#### TASK TO CARRY OUT
Lines from the listing that hold the string "record" are what you should return.
EXERCISE INPUTS START
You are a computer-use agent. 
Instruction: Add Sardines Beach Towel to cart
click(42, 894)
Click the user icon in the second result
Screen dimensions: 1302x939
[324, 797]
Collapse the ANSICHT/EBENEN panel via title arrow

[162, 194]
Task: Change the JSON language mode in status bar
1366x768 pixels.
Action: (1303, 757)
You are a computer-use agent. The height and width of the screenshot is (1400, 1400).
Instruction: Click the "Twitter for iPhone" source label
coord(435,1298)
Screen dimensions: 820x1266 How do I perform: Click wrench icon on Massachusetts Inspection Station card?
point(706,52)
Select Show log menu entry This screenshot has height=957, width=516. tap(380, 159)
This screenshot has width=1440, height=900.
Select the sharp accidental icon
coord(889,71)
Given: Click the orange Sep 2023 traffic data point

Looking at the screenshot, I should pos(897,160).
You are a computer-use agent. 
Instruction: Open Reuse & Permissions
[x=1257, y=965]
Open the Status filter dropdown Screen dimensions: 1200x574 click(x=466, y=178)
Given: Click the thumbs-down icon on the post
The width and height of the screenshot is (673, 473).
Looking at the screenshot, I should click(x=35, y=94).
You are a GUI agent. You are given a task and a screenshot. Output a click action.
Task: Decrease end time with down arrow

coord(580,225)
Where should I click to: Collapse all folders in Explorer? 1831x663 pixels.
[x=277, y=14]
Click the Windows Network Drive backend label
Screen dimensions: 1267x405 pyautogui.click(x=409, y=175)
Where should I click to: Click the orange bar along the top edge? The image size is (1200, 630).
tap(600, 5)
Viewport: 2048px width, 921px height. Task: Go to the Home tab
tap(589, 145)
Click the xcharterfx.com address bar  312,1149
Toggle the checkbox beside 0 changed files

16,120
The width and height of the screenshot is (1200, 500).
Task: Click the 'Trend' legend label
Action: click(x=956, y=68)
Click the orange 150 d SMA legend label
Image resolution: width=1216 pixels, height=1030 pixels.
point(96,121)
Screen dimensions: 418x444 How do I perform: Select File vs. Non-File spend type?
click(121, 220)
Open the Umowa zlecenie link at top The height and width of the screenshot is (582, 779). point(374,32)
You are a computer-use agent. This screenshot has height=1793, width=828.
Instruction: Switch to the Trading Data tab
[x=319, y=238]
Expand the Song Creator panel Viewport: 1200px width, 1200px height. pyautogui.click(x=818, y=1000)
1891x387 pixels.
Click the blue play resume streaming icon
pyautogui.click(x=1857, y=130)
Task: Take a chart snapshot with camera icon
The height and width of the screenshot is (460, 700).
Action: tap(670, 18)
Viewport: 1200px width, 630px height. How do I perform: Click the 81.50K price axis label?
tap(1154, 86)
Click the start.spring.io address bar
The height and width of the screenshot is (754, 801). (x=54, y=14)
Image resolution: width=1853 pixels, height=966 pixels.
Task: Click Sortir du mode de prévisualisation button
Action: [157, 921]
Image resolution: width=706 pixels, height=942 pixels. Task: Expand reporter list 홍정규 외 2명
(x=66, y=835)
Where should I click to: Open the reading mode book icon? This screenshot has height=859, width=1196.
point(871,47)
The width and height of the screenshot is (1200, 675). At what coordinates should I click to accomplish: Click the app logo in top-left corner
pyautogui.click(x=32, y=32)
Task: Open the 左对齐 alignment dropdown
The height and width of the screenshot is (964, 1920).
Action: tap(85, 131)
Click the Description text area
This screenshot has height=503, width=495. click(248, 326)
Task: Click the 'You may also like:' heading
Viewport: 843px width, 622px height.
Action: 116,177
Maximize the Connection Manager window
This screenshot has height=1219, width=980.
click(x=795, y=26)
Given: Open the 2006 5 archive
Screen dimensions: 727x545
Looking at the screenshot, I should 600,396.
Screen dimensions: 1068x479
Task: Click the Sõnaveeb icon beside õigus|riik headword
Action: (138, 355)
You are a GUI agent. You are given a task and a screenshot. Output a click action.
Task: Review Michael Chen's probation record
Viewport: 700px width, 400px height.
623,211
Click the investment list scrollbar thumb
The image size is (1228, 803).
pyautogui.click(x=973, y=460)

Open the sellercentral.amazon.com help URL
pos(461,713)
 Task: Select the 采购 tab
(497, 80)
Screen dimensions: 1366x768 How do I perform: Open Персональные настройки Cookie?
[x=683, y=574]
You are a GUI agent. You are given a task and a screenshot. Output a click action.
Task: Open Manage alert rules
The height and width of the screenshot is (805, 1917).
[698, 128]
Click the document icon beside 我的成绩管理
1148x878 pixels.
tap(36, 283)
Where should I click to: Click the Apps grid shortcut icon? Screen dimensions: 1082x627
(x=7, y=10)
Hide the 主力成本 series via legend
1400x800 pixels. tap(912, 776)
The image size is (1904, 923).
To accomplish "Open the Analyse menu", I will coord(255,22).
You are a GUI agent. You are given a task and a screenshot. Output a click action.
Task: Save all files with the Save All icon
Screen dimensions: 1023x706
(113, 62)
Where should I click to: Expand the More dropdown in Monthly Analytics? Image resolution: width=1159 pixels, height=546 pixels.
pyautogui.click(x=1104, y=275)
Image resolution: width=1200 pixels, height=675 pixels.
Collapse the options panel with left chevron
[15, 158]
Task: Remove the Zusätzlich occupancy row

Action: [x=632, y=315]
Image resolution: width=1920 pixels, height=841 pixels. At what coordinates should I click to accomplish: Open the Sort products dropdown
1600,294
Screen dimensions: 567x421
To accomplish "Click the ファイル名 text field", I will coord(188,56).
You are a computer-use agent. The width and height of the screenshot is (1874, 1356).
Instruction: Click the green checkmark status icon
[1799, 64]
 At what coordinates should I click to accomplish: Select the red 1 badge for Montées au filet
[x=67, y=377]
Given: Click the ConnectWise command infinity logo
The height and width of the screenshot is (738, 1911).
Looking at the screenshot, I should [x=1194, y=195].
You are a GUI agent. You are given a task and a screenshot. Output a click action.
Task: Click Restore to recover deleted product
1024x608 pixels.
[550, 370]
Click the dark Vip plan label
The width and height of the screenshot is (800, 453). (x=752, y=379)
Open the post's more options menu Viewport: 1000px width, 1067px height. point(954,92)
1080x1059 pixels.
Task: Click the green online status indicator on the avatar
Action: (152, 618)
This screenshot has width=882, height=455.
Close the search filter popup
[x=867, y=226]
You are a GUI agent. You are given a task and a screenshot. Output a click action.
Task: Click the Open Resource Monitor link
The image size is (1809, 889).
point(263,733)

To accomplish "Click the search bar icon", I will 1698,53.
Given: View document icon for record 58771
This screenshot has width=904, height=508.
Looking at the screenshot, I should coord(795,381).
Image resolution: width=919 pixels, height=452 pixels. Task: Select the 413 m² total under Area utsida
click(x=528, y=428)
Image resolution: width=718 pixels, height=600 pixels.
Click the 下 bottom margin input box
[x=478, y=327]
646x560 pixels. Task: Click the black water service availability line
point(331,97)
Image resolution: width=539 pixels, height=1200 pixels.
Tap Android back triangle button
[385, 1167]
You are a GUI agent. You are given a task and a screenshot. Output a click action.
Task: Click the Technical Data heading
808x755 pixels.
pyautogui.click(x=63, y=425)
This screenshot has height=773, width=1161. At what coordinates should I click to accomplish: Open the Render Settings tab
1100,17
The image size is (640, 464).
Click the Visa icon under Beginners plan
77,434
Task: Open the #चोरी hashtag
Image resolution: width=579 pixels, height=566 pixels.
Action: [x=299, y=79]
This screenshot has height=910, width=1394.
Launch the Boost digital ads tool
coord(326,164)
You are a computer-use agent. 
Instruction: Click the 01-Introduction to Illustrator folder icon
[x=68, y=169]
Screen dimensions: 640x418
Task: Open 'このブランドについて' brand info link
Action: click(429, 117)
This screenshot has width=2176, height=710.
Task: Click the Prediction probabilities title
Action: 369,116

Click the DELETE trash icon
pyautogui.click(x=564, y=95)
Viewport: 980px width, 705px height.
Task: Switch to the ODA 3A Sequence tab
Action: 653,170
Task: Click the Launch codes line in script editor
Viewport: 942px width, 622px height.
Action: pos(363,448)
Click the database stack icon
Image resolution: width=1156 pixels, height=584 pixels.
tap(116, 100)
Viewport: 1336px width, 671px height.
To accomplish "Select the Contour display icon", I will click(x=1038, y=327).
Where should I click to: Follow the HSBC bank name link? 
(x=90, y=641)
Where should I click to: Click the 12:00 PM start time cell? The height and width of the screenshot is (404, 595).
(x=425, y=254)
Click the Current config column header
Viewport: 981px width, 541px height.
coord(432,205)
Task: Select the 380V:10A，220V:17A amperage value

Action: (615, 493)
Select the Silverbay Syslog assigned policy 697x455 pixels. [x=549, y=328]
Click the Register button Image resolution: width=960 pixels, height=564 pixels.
EXERCISE INPUTS END
#### RESPONSE TO THIS EXERCISE
Task: Review Michael Chen's probation record
Given: View document icon for record 58771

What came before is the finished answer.